Ini
cerita ku tentang arti sederhana,
Dulu
aku kira menjadi sederhana itu sama dengan tidak menghargai mimpi.
Tidak
punya semangat dalam meraih masa depan yang lebih baik, terkesan membatasi diri
dari kemampuan yang Tuhan berikan. Ternyata aku yang belum paham arti kata
sederhana itu sendiri,
Setelah
milyaran detik yang ku lalui dengan “kebodohan” ku itu kini perlahan aku mulai
belajar arti kata sederhana itu.
Mungkin
karena latar belakang dan masalalu ku yang sedikit kompleks penuh dengan
kesedihan karena dipaksa memahami keterbatasan, aku jadi punya keinginan yang
teramat kuat untuk menjadi sukses- read #kaya. Dulu ketika kecil aku sering
melihat orang-orang disekitarku berkelahi, meributkan hal-hal yang pangkal
permasalahannya adalah karena materi. Bahkan ketika aku kecil ketika sesekali
kedua orang tua ku pulang kampung menemui ku, bukan kehangatan dan kasih sayang
yang mereka tunjukan pada ku, tapi sesekali kata-kata kasar dan perkelahian
mereka perlihatkan di depanku. Ketika itu aku tak bisa mengerti, aku menelan
mentah-mentah segala yang aku lihat, aku selalu berfikir mungkin jika aku kaya
kelak segala masalah dalam hidup ku akan menjadi lebih baik. Ayah ibu ku tidak
bertengkar, kami bisa makan cukup, berlibur atau sekedar bahagia bersama
keluarga yang lainnya.
Mimpi
ku akan kesuksesan berawal dari situ. Semuanya aku ukur dari materi, karena aku
merasakan sendiri betapa sedih dan tak berdayanya aku ketika kecil tanpa
memiliki uang yang cukup bahkan walau hanya untuk makan esok hari. Aku masih ingat betul, sore itu puasa terakhir
di bulan ramadhan aku bertanya pada mama kenapa tak ada baju lebaran baru untuk ku? Sedangkan mama membagikan
banyak bingkisan untuk tetangga-tetangga kami kaum jompo, janda atau saudara
dekat. Kenapa aku anaknya tak ada kah aku dapat baju baru lebaran ini?? Mama ku
menjawab, coba lihatlah tetangga kita, apakah mereka juga hrz berlebaran dengan
baju baru? Jadi orang lihatlah kebawah jangan melihat keatas. Jangan banyak
menuntut ini itu, bersyukurlah. Expresi ku waktu itu sangat kesal, apa salah
ku... aku masih SMP sepertinya saat itu, hari-hari ku sangat melelahkan..
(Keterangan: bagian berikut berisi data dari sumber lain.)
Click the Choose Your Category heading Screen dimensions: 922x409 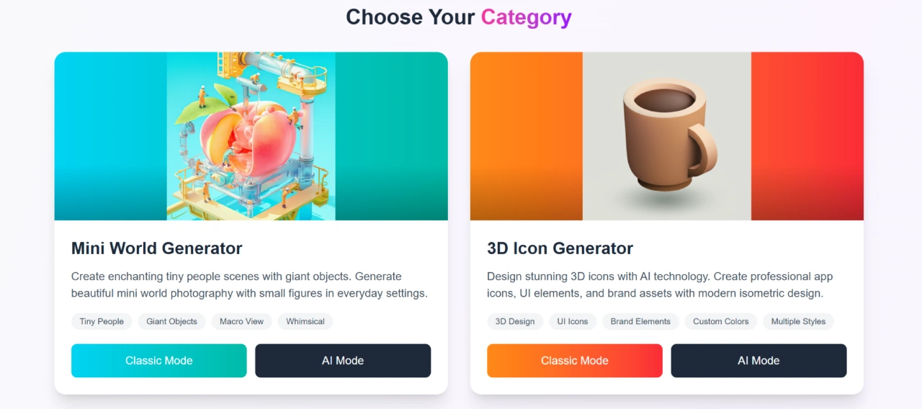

setiap hari aku harus berjibaku dengan sekolah ku yang sangat jauh, harus
mengurus adek ku yang masih dibangku sekolah dasar tingkat satu, setiap pagi
selalu ada “drama” dirumah ku, pernah lihat ibu yang susah payah membangunkan
anaknya yg masih kecil untuk mandi sarapan dan sekolah?? Nah! Tepat seperti itu
juga kerasnya hidup ku dipagi hari. Kau tahu, jarak sekolah dan rumahku
sangattt jauhhh, bahkan tak terbayangkan jika kini aku ulang kembali apakah aku
mampu.. makanya dulu aku kurus hahahha.. ternyata itulah rahasianya, setiap
hari bekerjaran dengan waktu mengayuh sepeda, dikejar anjing. Hah! Kenangan itu....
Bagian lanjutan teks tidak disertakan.